Tenía la idea de acostarse temprano, pero Madeleine regresó de su reunión en la clínica ansiosa por expresar la perenne queja de los trabajadores sociales: —Si toda la energía que dedican a cubrirse las espaldas y a chorradas burocráticas la dedicaran a ayudar a la gente, el mundo podría cambiar en menos de una semana.
Tres tazas de infusión después, se fueron al dormitorio. Madeleine se acomodó en su lado de la cama con
Guerra y paz
, aquella soporífera obra maestra que parecía decidida a conquistar mordisqueando trocitos con persistencia.

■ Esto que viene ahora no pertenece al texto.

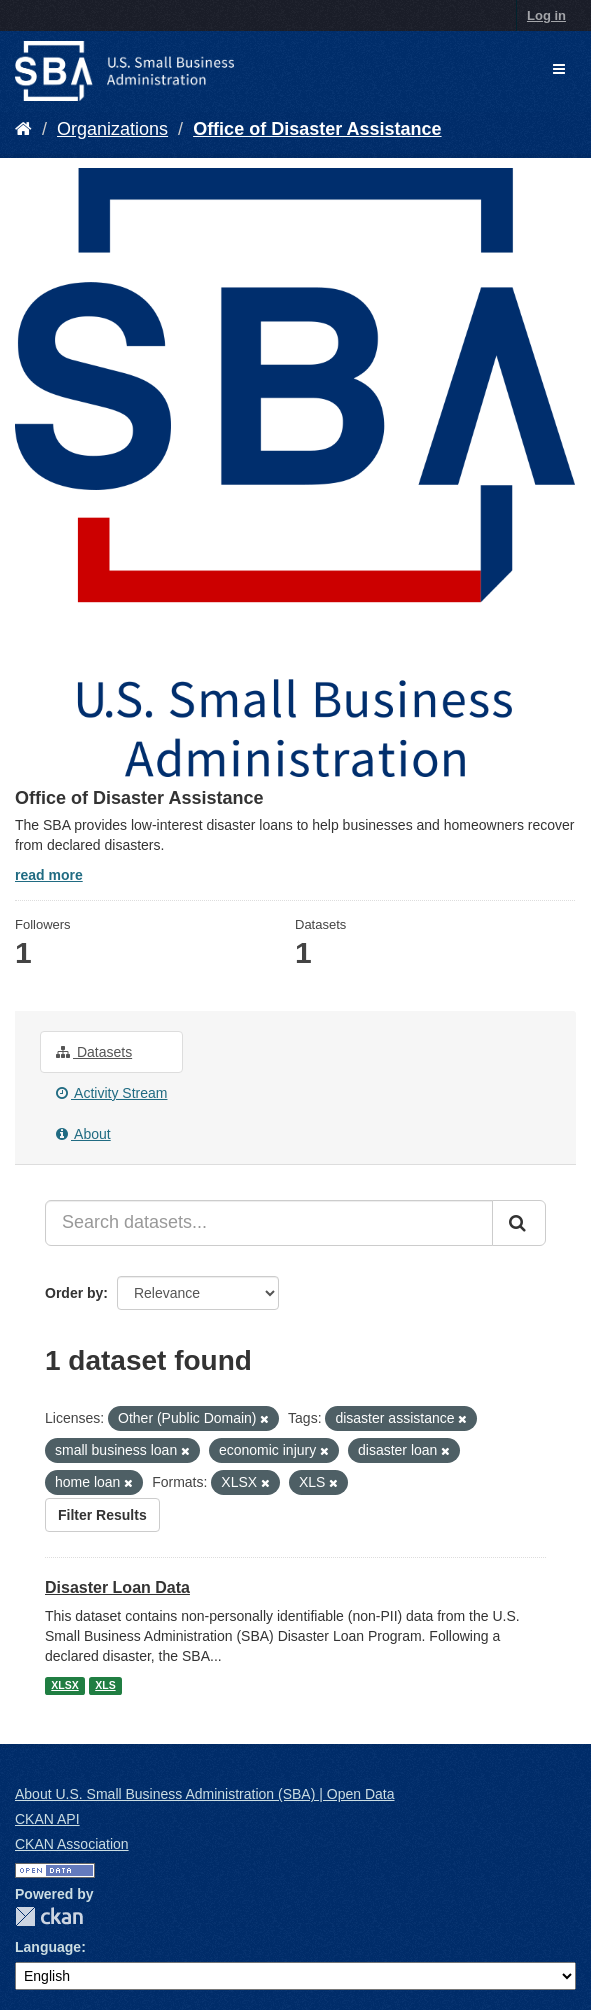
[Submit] (519, 1223)
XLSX (64, 1685)
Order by (74, 1293)
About (83, 1134)
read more (49, 875)
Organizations (112, 129)
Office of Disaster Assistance (317, 129)
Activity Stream (111, 1093)
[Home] (23, 129)
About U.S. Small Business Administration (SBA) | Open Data (204, 1794)
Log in (546, 15)
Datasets (94, 1052)
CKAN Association (72, 1844)
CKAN (49, 1916)
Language (48, 1947)
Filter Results (102, 1515)
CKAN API (47, 1819)
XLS (105, 1685)
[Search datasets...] (269, 1223)
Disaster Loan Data (117, 1587)
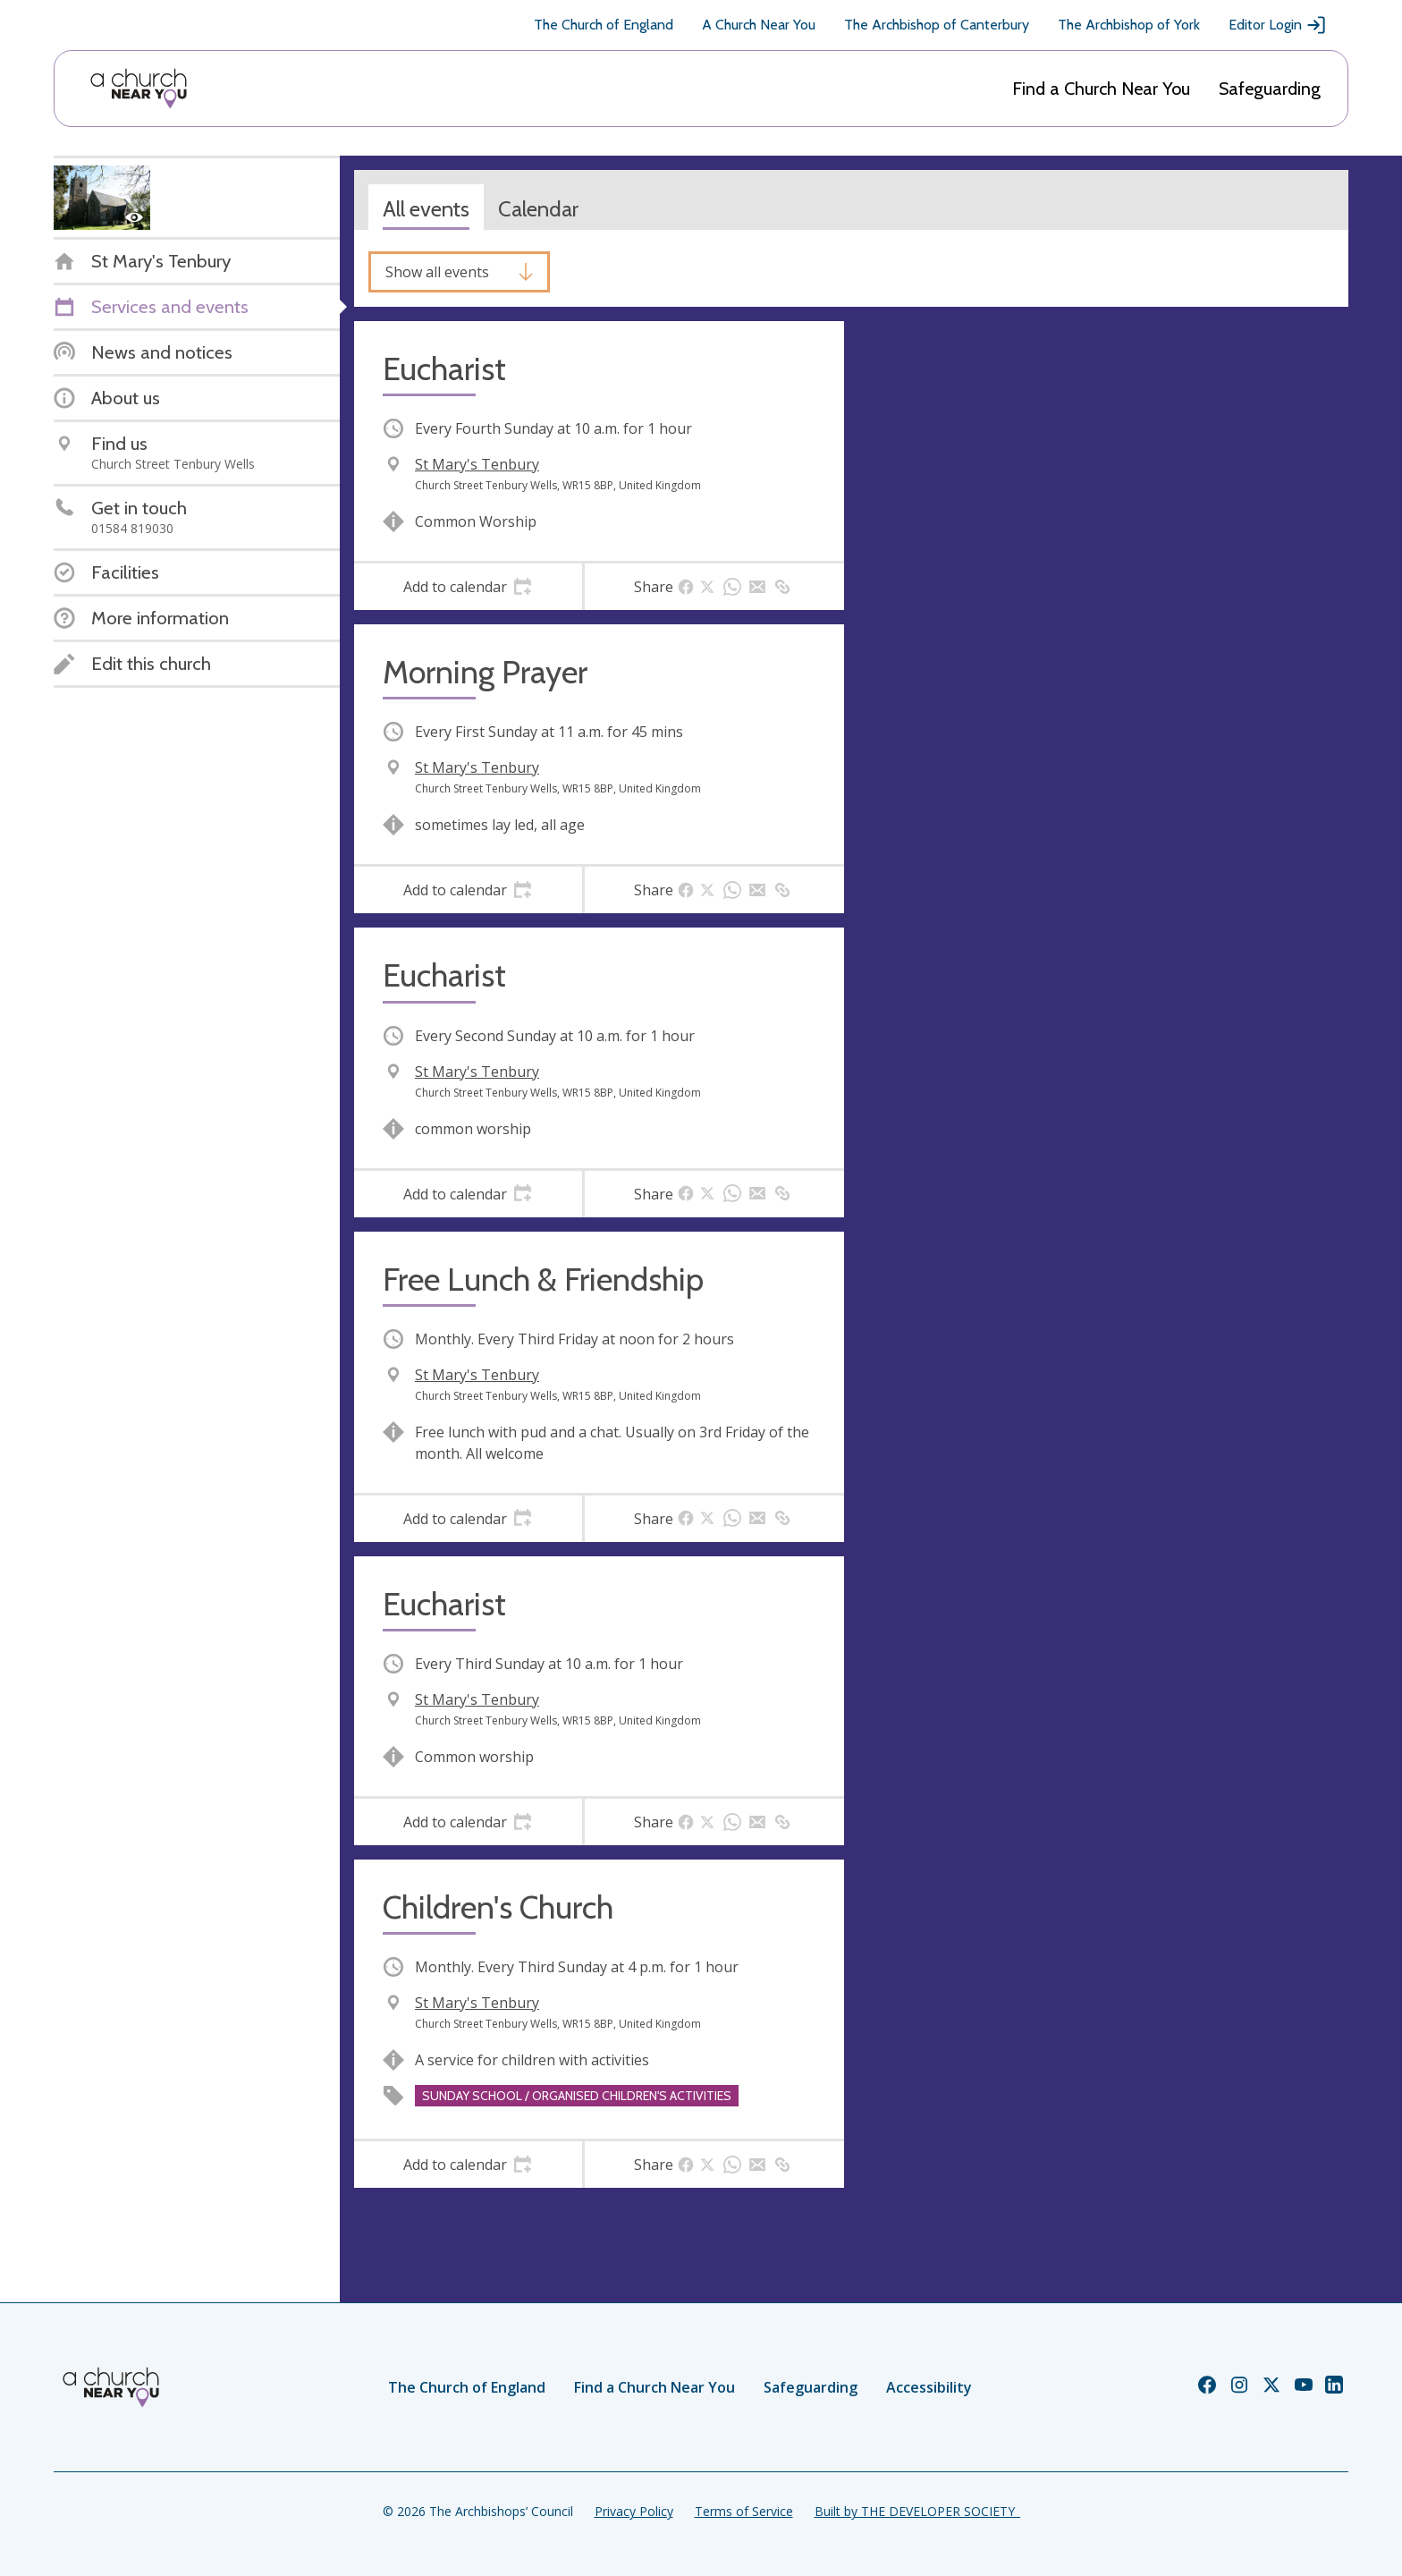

Después de poner su alarma, Gurney pensó en qué objetivos perseguía Bullard y en cómo podrían influir en la reunión de la mañana siguiente. La teniente parecía verlo como un aliado, o al menos como una herramienta útil con Trout y compañía. No le importaba que lo usara, siempre y cuando eso no le impidiera alcanzar sus propósitos. Su alianza era muy circunstancial, sin raíces, así que debía permanecer muy atento, pues en cualquier momento el viento podría cambiar de dirección. Nada nuevo. En el Departamento de Policía de Nueva York los vientos siempre estaban cambiando.
Una hora después, cuando ya se estaba quedando dormido, Madeleine dejó su libro a un lado y le preguntó: —¿Has podido ponerte en contacto con ese contable deprimido que te preocupaba, el de la pistola grande?
—Todavía no.
De nuevo la mente de Gurney se llenó de una angustiosa maraña de dudas. Adiós a una noche de descanso. Sus sueños intermitentes estuvieron infestados de imágenes repetitivas de pistolas, picahielos, edificios en llamas, paraguas negros y cabezas destrozadas.
Al salir el sol, se sumió en un sueño profundo del cual lo despertó una hora más tarde el tono agudo de su alarma.
En cuanto se hubo duchado y se hubo vestido, y ya con el café en la mano, vio que Madeleine estaba fuera, esponjando el suelo en uno de los jardines.
Hacía poco le había dicho algo sobre plantar los guisantes.
Parecía la típica mañana anodina, sin amenazas ni complicaciones. Cada mañana —sobre todo si habías podido dormir— creaba la ilusión de un nuevo comienzo, una especie de liberación del pasado. Los humanos, al parecer, eran criaturas diurnas, parecían estar hechos para vivir de día. La vigilia ininterrumpida podía destrozar a un hombre. No era de extrañar que la CIA hubiera usado la privación de sueño como tortura. Bastaban noventa y seis horas de vivir de manera ininterrumpida —ver, oír, sentir, pensar— para que un hombre deseara morir.
El sol se pone y nos vamos a dormir. El sol se levanta y nos despertamos. Nos despertamos y, de forma muy fugaz, ciegamente, disfrutamos de la fantasía de empezar de nuevo. Luego, sin falta, la realidad reafirma su presencia.
Esa mañana, de pie, junto a la ventana de la cocina, con su café, contemplando el césped ralo, la realidad se reafirmó en forma de una figura oscura a lomos de una motocicleta negra, inmóvil, detenida entre el estanque y las vigas quemadas del granero.
Gurney dejó su taza, se puso una chaqueta y un par de botas bajas, y salió. La figura de la motocicleta no se movió. El aire olía más a invierno que a primavera. Cinco días después del incendio, todavía conservaba un atisbo de cenizas.